Work task -
Print nothing but the lines below starting at the line that holds "The height and width of the screenshot is (727, 1365)." and ending at the line that holds "Screen dimensions: 1280x720", including both, each exactly as written.

───── The input

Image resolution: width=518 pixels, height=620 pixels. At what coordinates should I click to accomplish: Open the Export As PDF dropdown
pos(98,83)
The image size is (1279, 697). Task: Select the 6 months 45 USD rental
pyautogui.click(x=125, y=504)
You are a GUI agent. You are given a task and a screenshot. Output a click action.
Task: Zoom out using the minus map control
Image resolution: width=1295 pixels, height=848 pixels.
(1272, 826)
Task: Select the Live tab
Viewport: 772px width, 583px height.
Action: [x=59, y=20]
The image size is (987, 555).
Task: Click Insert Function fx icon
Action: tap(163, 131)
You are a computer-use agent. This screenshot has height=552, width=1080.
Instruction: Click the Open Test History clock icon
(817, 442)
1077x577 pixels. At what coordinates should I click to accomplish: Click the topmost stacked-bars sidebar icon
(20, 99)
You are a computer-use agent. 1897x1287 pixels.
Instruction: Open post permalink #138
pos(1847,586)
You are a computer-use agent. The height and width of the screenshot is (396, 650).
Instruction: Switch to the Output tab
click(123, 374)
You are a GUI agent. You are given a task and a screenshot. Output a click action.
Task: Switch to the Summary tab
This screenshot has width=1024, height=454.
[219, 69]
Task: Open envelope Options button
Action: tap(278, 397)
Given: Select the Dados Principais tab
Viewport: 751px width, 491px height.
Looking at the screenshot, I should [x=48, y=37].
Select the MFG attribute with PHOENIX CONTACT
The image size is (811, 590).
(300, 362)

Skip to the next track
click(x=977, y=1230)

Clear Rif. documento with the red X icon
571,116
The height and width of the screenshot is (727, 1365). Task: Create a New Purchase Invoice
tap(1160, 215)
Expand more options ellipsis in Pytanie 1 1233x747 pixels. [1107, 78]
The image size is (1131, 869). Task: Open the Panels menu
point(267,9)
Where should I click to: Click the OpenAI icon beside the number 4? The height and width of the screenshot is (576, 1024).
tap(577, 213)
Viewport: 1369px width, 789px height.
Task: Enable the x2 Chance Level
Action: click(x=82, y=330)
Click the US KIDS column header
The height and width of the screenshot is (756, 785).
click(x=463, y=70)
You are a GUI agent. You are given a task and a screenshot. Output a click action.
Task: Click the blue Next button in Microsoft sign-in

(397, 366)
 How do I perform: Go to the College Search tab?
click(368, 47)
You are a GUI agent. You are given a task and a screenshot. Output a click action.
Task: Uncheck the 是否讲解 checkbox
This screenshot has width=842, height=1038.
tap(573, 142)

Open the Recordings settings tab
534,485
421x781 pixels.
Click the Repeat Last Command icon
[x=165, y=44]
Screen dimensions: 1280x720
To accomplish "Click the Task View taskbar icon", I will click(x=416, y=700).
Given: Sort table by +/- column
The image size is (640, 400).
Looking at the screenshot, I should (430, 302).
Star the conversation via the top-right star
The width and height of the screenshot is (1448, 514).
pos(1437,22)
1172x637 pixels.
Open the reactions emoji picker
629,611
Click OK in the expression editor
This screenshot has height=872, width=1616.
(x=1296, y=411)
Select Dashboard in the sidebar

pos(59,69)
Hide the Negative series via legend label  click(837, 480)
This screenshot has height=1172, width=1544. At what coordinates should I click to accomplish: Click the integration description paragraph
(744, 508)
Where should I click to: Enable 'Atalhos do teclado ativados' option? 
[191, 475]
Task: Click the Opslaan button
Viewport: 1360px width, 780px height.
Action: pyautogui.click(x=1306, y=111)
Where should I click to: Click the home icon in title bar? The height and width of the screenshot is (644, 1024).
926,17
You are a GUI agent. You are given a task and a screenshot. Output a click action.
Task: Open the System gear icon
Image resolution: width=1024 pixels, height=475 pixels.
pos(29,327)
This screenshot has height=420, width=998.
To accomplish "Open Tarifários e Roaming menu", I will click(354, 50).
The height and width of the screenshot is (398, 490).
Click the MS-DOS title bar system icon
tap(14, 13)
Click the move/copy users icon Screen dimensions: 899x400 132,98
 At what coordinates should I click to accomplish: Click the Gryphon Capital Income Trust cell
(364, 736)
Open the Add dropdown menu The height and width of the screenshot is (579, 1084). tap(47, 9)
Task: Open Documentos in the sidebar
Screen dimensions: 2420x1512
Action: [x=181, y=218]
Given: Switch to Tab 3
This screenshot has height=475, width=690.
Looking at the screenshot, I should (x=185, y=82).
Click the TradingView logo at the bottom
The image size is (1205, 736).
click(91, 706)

──────────

Your solution -
The height and width of the screenshot is (727, 1365). Task: Create a New Purchase Invoice
tap(1160, 215)
Expand more options ellipsis in Pytanie 1 1233x747 pixels. [1107, 78]
The image size is (1131, 869). Task: Open the Panels menu
point(267,9)
Where should I click to: Click the OpenAI icon beside the number 4? The height and width of the screenshot is (576, 1024).
tap(577, 213)
Viewport: 1369px width, 789px height.
Task: Enable the x2 Chance Level
Action: click(x=82, y=330)
Click the US KIDS column header
The height and width of the screenshot is (756, 785).
click(x=463, y=70)
You are a GUI agent. You are given a task and a screenshot. Output a click action.
Task: Click the blue Next button in Microsoft sign-in

(397, 366)
 How do I perform: Go to the College Search tab?
click(368, 47)
You are a GUI agent. You are given a task and a screenshot. Output a click action.
Task: Uncheck the 是否讲解 checkbox
This screenshot has width=842, height=1038.
tap(573, 142)

Open the Recordings settings tab
534,485
421x781 pixels.
Click the Repeat Last Command icon
[x=165, y=44]
Screen dimensions: 1280x720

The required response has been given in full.